Hey! I didn’t win the Mega Millions!

3856718374 06fe909479 m Hey! I didnt win the Mega Millions!

By Robert Donovan

You probably didn’t, either. Although winning tickets were sold in several states, odds are they weren’t yours.

The odds really do stink, you know. That’s why some wags call the lottery “a tax on people who are bad at math.”

Going out on a fiscal limb here, but…I don’t think the lottery is so bad.

It’s not that I think the lottery is “good,” i.e., an important part of a balanced financial portfolio. I just think it’s not-so-bad in the way that potato chips are not-so-bad. An occasional handful won’t kill you. If you focus on chips to the exclusion of anything healthy, then you’ve got a problem.

Gerri Detweiler recently interviewed a bunch of PFers for an article called “Mega Millions madness: Money pros weigh in.” Mary Hunt from Debt Proof Living called the lottery “a tax on the stupid.” My MSN Money colleague Liz Weston called it “a tax on stupidity,” while acknowledging that she’d bought a ticket or two in the past.

Detweiler noted that PF experts “usually put lottery ticket purchases in the same category of money sins as bottled water or spending $5 for a cup of coffee that can be brewed at home for 25 cents. But whom among us has never splurged for a one-pump mocha grande latte?”

Me, for one – I don’t drink coffee. But every now and then I do get a lottery ticket.

Here’s what I don’t get: Apps. Candy bars. Lunch out three times a week. Music downloads. Cell-phone upgrades. Manicures. Online gaming community memberships. Auto detailing. Spray tanning. And so on. I bet some people spend more on a single waxing than I spend on lottery tickets all year.

Generally speaking I think bottled water is a stupidity tax on the thirsty. But that doesn’t mean I’m never out and about with no other way to get a drink. Thus buying a bottle of water now and then won’t break the bank.

Neither will buying a lottery ticket. Why is a dollar spent in this way somehow more “stupid” than the occasional mocha grande latte?

Or, for that matter, on anything non-essential? Should we take out after people who go to the movies every Saturday because movies are a stupid, escapist fantasy that do nothing toward ensuring financial security? Of course not.

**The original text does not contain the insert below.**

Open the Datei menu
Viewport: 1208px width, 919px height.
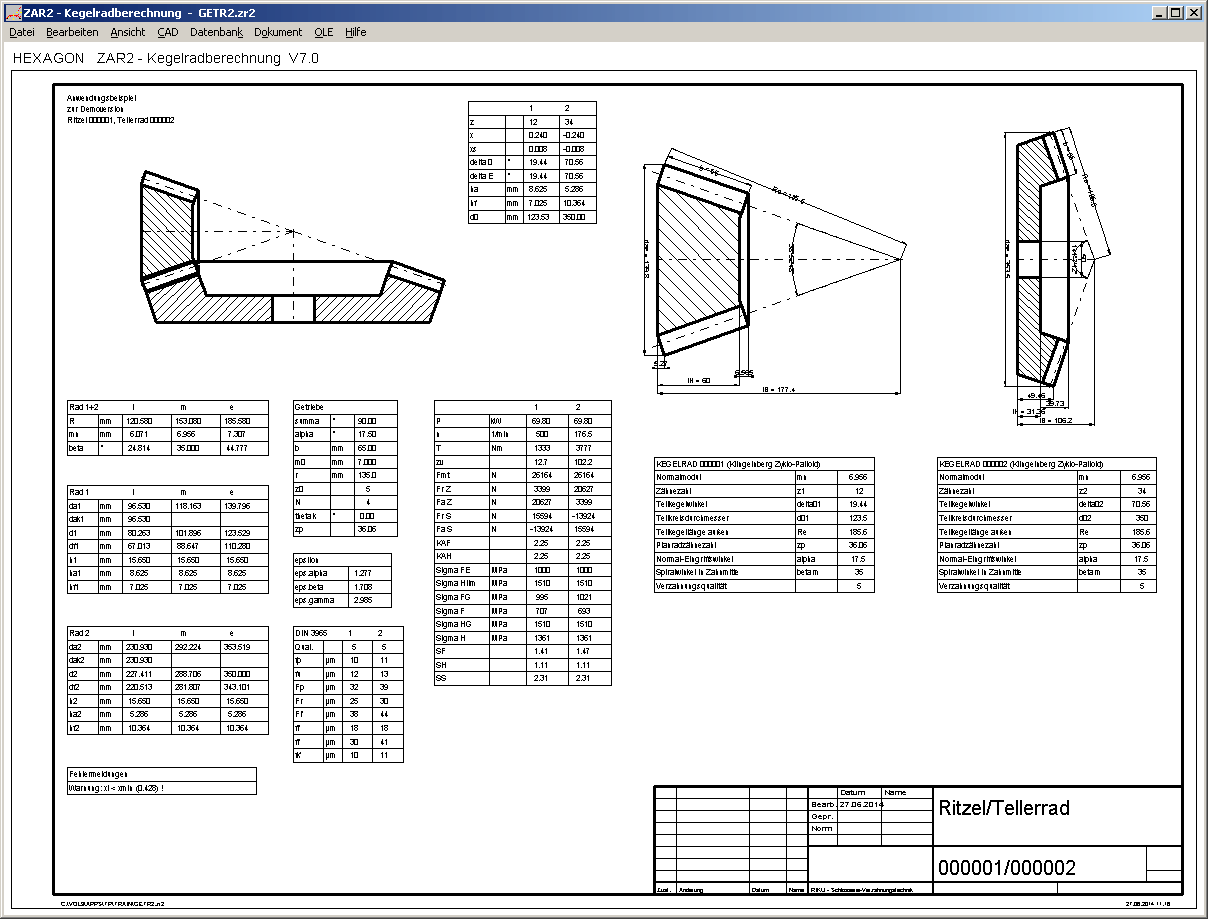coord(21,32)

But that’s the kind of thing people say about lottery tickets: That they’re money spent (wasted) chasing a fantasy.

Will a dollar fund my dream?

Yes, I’ve heard about people who seriously believe that lottery = retirement planning and make no other provisions for old age. That’s a serious disconnect and a sign that whatever we’re teaching kids about money (and math) isn’t sinking in.

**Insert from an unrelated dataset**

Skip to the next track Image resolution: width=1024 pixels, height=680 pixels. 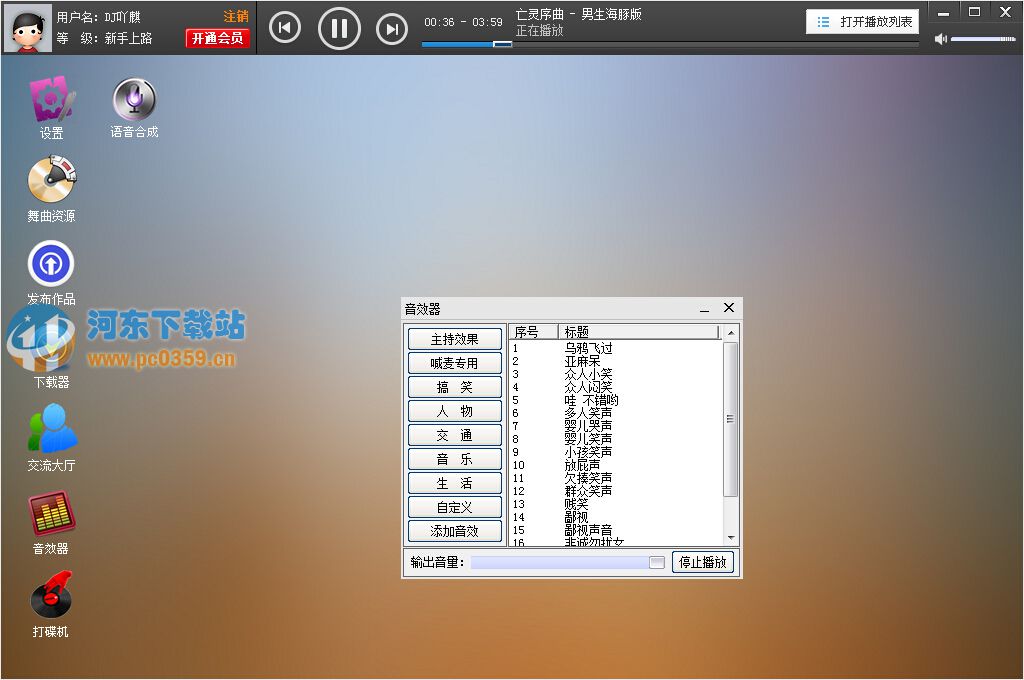click(392, 28)
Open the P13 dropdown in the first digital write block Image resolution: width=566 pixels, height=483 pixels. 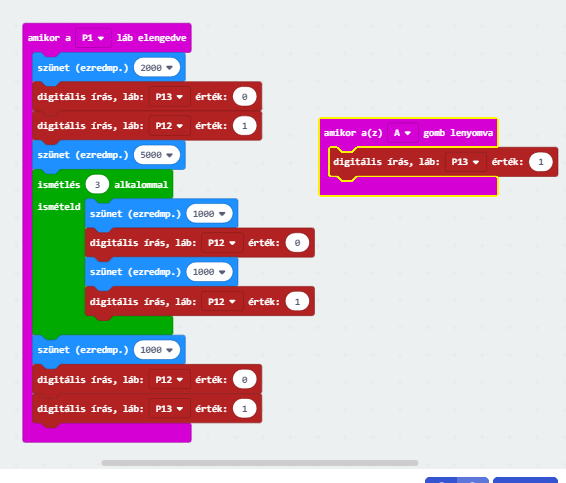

This also isn’t a majority attitude. It’s just that you remember these folks when you read about them.

A relative of mine gets a couple of Lotto tickets every week. She’s of the “dollar and a dream” school. I’m of the “whenever I remember it” persuasion, which means I pick up a Mega Millions and a Lotto ticket about five or six times a year.

When I lived in Anchorage, I bought a Nenana Ice Classic ticket every spring. Never came close to guessing the day the ice would go out. Even so, I enjoyed the experience. I enjoy games of chance down here in the Lower 48, too, when I actually think of playing.

If I were buying stacks of tickets every day, I’d have a problem. But I’m not. This is an indulgence. I don’t smoke, I rarely go to the movies and since January I haven’t been buying those potato chips.

I don’t really expect a dollar to fund my dreams. But I’m not going to sweat a couple of greenbacks spent on lottery tickets.

Incidentally, I don’t think there’s anything wrong with manicures or online gaming or any of the other examples above. You earned the money and you ought to be able to budget for the things you like. If you want the latest app, get it.

And if I want a Mega Millions and a Lotto, I’ll get them. Want to bet who spends less?


39 Comments

  1. Suzanne

    I agree, its harmless fun for a couple bucks. Daydreaming about what I would do with all that money and the good I could do for my community was enjoyable but alas back to work on Monday!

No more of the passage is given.